A legal challenge to how rape is prosecuted has been dismissed by the Court of Appeal. The case, which was brought by the End Violence Against Women Coalition (EVAW) and the Centre for Women’s Justice, centred on changes made to CPS rape and sexual offences guidance in 2016.
The claimants alleged that the CPS had adopted a risk-averse ‘bookmaker’s approach’, which saw prosecutors decide whether to proceed based on how similar cases had fared in the past. This replaced the earlier ‘merits-based approach’, which involved objective assessment of the evidence. The campaigners maintained that the policy shift amounted to ‘systemic illegality’ and had precipitated a ‘shocking and unprecedented decline in both rate and volume of rape offences charged by the CPS’.

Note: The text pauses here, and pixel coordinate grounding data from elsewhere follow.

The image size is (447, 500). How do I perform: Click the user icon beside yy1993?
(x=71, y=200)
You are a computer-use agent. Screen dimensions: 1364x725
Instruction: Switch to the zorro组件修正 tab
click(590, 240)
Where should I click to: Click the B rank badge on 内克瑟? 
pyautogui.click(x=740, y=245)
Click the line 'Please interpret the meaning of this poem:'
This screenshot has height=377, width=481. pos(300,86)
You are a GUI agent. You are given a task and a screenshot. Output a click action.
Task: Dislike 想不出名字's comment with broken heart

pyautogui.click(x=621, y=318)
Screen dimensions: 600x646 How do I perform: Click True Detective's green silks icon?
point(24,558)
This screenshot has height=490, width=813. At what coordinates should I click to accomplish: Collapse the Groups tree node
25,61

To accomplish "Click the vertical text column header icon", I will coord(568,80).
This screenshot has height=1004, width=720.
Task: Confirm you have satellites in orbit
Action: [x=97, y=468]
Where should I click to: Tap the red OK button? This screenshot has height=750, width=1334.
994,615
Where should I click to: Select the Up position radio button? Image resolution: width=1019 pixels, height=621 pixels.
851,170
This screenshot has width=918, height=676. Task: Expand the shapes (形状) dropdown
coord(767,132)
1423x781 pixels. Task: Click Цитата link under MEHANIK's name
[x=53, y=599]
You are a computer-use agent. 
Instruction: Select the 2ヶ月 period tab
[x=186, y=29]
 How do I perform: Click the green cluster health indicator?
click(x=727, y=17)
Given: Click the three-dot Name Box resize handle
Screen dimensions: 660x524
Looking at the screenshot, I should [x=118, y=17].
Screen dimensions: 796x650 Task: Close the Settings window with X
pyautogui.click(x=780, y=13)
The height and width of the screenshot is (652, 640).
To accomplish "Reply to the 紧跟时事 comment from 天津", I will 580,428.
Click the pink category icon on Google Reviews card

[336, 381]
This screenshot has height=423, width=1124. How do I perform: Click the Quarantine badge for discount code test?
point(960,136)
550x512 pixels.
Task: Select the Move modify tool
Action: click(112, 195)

The Court of Appeal dismissed the application and ruled that the CPS had not changed its policy in relation to the prosecution of sexual offences. In a judgment published yesterday morning, it stated that changes made to the wording of the guidance – such as removal of the term “merits-based approach” – did not have any legal substance.
Andrea Simon, Director of EVAW, said the group was “deeply disappointed” at the outcome. ‘Thousands of rape victims continue to be let down by a broken criminal justice system. The Court of Appeal has given the CPS the benefit of the doubt on whether there was any change of approach to prosecution decision making, but we still lack alternative answers to why rape prosecutions have collapsed.’
Whilst reports of rape increased by nearly a third between 2016 and 2020, prosecutions more than halved. In the year 2019-20, police recorded 55,130 instances of rape. Just 2,102 of these cases were prosecuted, with 1,439 resulting in convictions. In its official response to the judgment, EVAW noted that of the 21 cases that it had asked the CPS to review, 15 were found to have been wrongly dropped. In one case – which involved a child victim – the evidence was so strong that, when it was reopened, the defendant plead guilty instead of contesting the allegations at trial.
The claimants, whose case was crowdfunded by thousands of small donations, will now be expected to pay £75,000 in legal costs. They have already requested permission to appeal.